Better care before and after surgery improves patient safety while saving money for the NHS
SIR – Professor Sir Bruce Keogh is right to emphasise the importance of adopting innovative technologies to improve patient safety in NHS hospitals (report, October 29).
However, improving the existing way of doing things can be just as transformative. Focusing on patient care before, during and after surgery – the perioperative pathway – can improve patient safety and the quality of care received. Perioperative medicine is not a new concept and many of the necessary resources already exist in NHS hospitals, but a comprehensive perioperative care package requires integration with services outside the hospital walls.
Investment in local public health services, such as smoking cessation, and more funding for social care are needed to ensure that patients undergoing surgery can access both the “prehab” and the rehab needed to guarantee the best possible outcomes.
Dr Liam Brennan
President, Royal College of Anaesthetists London WC1
SIR – Everything Professor Sir Bruce Keogh says about the safety crisis is obvious, except that it apparently hasn’t been a priority inside the NHS.
NHS litigation costs are double what they were in 2008, now close to £2billion a year. If these costs came out of managers’ budgets, bad departments would either vanish or improve. In other areas of life, insured individuals pay the premiums and the excesses themselves, and this motivates them to be safer. Prioritising quality improvement, training, and decent IT are other ideas.

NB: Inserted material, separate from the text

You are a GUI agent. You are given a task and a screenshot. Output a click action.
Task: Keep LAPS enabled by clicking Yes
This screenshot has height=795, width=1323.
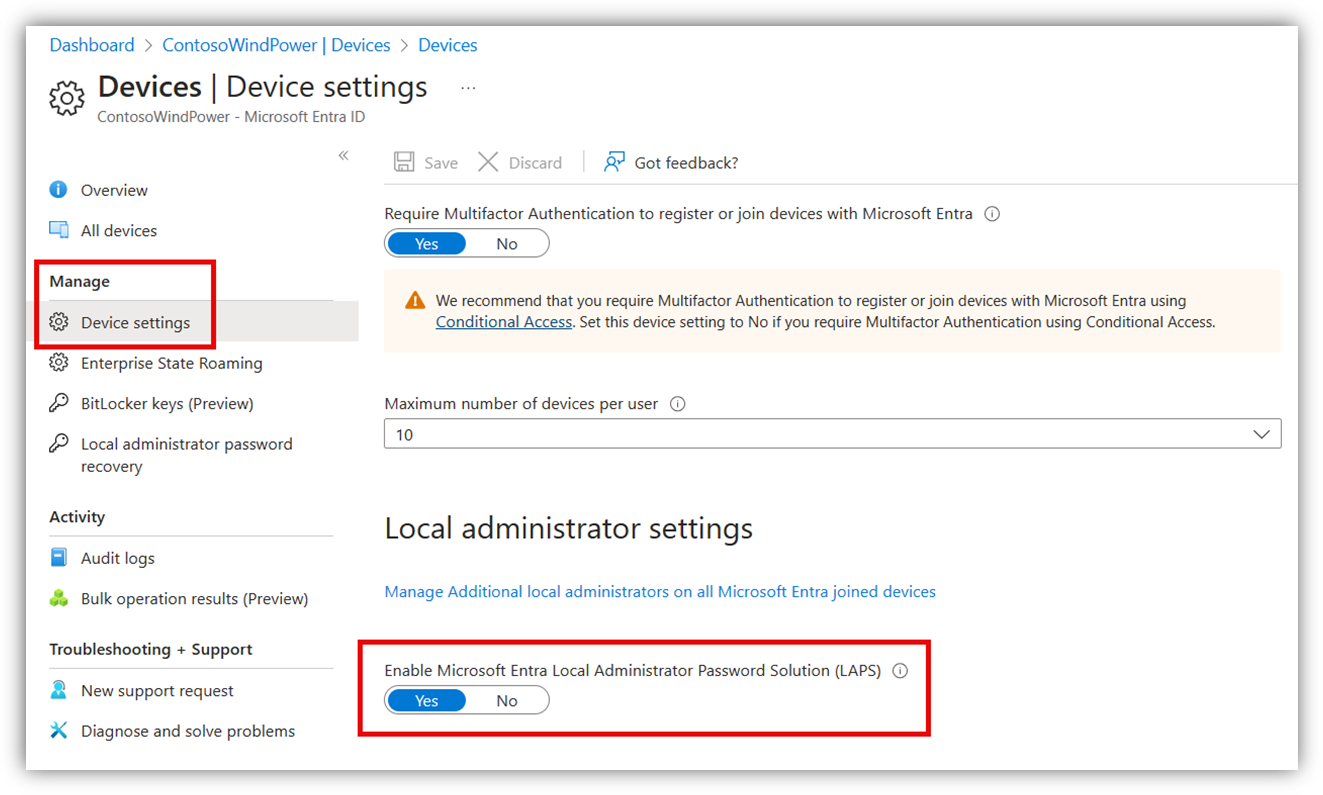426,700
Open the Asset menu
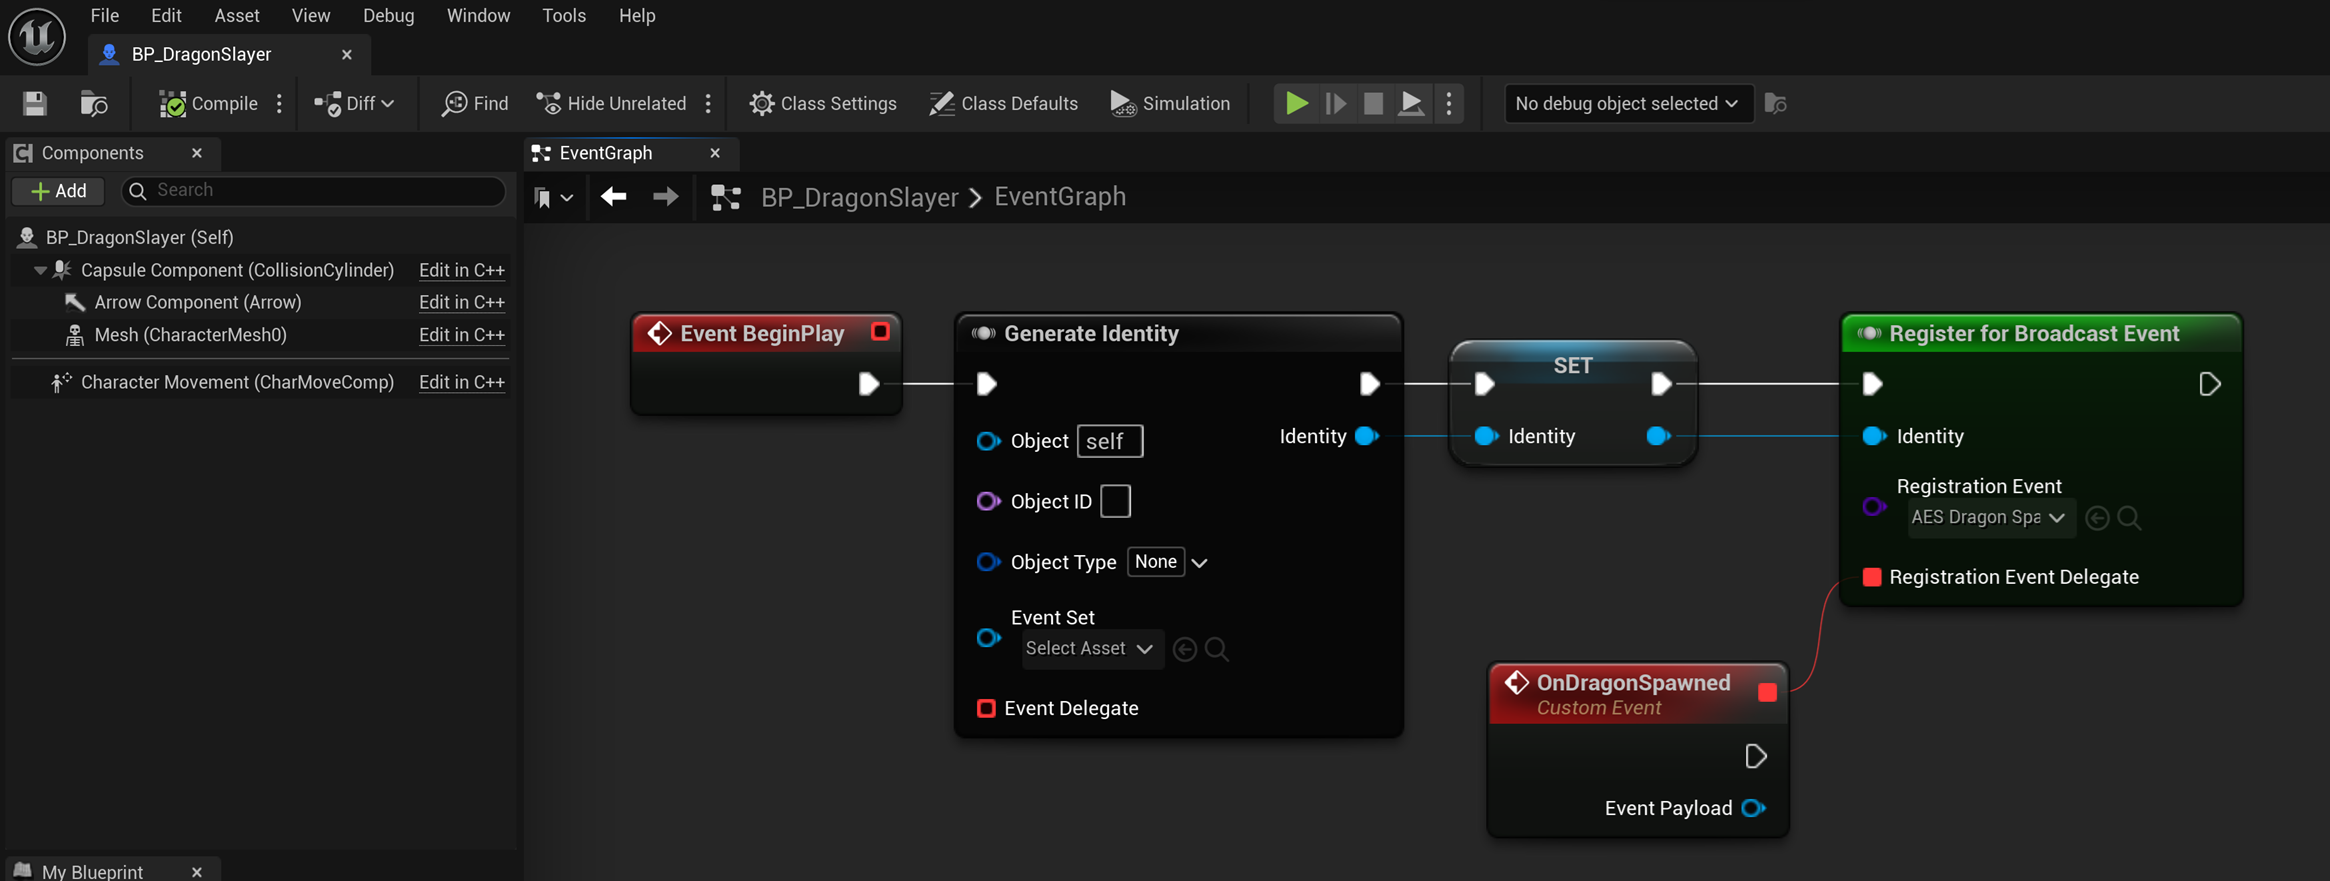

There is no shortage of ways to make the NHS safer and more efficient. The NHS needs a structure that allows safety to flourish; it needs a systemic cure – and behind that, the will to think about a cure and the will to resource one.
Professor Harold Thimbleby
University of Swansea
SIR – In 1920 Lord Dawson was asked to recommend a system to provide medical care and allied services for the “inhabitants of a given area”. The report described a system of health care for the country as a whole but did not detail how its recommendations would be paid for, as this was outside its remit.
In 1948 the minister of health, Aneurin Bevan, introduced a system of funding which would be “free at the point of contact” – although this principle was quickly eroded. This system of central funding by the Treasury, admirable at the time, took no account of the demands which would fall upon the health service as huge changes in scientific medicine came about.
In 2012 a former health secretary, Stephen Dorrell, put it thus: “The institutions of 1948 are not appropriate to today’s patients … [They are] the result of a deal Nye Bevan struck in 1948, and every single person involved in that deal is now dead.”
When will this flawed structure be replaced?
Charles Gallannaugh FRCS
Waldron, East Sussex
SIR – Any attempt to “fix” the NHS must be justified by a credible belief that the attempt will improve overall health outcomes, efficiency, and preferably both.
We should also remember that there is much to lose if we get this wrong, not least because our starting point is quite good. Despite the shortcomings of the present NHS, we rank high on virtually all international efficiency comparisons. A recent Bloomberg analysis, for example, puts us in 10th position in a global ranking of 51 countries. The other countries cited in your editorial (Switzerland and Germany) rank 16th and 23rd respectively. The ranking evaluated health care costs as a share of GDP and per capita, as well as life expectancy and improvements from the previous year.
No one should pretend that any of this is easy – but, as always, we should look before we leap.